As habilidades de documentarista do realizador brasileiro João Jardim tornam a ser topadas em Pro dia nascer feliz (2006), um ponto luminoso na precária consciência cinematográfica brasileira atual; em Janela da alma (2002), co-dirigido pelo fotógrafo Walter Carvalho, Jardim já fora extremamente feliz em reunir na montagem as mais disparatadas vozes (depoimentos) visando a um significado crítico-narrativo, em seu novo filme o cineasta logra unir os anseios e os problemas do sistema educacional do país cruzando colégios de regiões distantes e fundindo questões que vão desde o universo dos alunos da miserável cidadezinha do Nordeste até as sofisticadas preocupações dos filhos da burguesia que estudam numa escola de Alto Pinheiros, em São Paulo. Pro dia nascer feliz nunca é dispersivo ou vago, como poderia ser se um diretor menos hábil buscasse montar suas diferentes vozes narrativas; Jardim evita o ranço do documentário naturalista, como já o fizera em Janela da alma, graças ao domínio de um senso cinematográfico que lhe permite uma difícil e suada unidade rítmica.

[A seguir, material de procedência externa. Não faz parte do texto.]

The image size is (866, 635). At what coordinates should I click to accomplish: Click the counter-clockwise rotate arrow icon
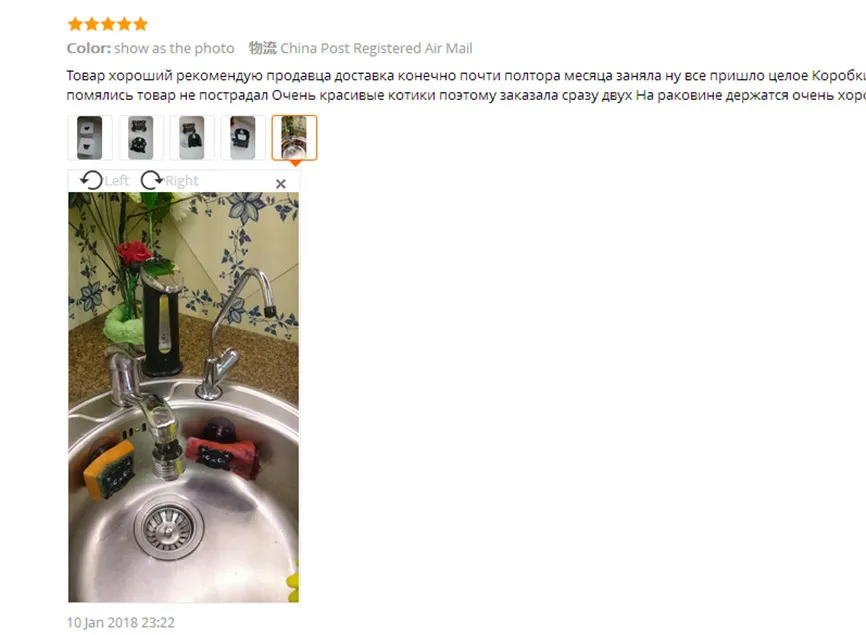click(91, 180)
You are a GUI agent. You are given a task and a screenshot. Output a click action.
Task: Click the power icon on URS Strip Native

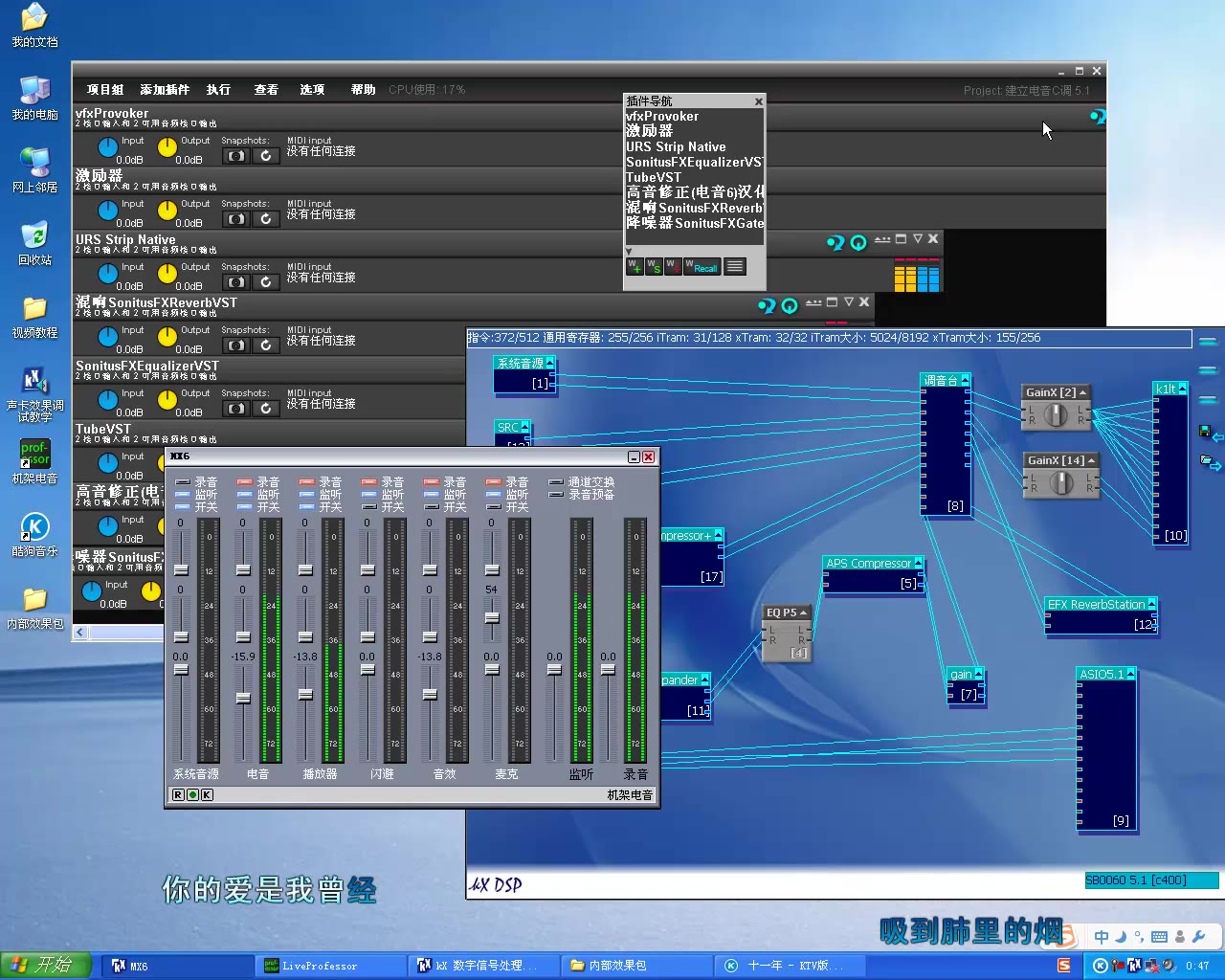click(858, 243)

Pro dia nascer feliz começa sob o signo da ausência. No prólogo da realização Jardim enxerta um velho documentário do começo dos anos 60, onde o locutor, diante das imagens dos problemáticos adolescentes, lê um texto sobre a realidade escolar e a ausência do Estado no panorama do ensino, gerando as distorções sociais. Pulando mais de quarenta anos, o filme de Jardim observa que as coisas não mudaram: há um colorido diferente e mais grave nos problemas, mas a essência da questão está inalterada. Logo no início do filme, uma garota nordestina lê um poema de Vinicius de Moraes que trata da ausência. É sintomático. Os versos de Vinicius servem como símbolo introdutório para o que o filme quer dizer: a ausência do Estado é que gera a precariedade escolar e social mostrada pela câmara implacável de Jardim.

Como o documentário expõe uma unidade entre disparidades nacionais, é bom observar as aproximações e os afastamentos entre os dois depoimentos que mais me impressionaram. Uma garota pobre, no interior de Pernambuco, escreve poesias e revela que só consegue escrever quando está triste: é a tristeza que decodifica seu pensamento. Uma garota burguesa, num bairro nobre de São Paulo, extravasa sua inquietação existencial, suas preocupações com a finitude do ser, sua identificação com uma professora de filosofia que fala também da necessidade da tristeza. Pois não é mesmo, como diz uma discussão de estudantes dentro do filme, que o ser humano é igual e diferente em todas as latitudes? Pode a forme tornar-nos iguais e diferentes?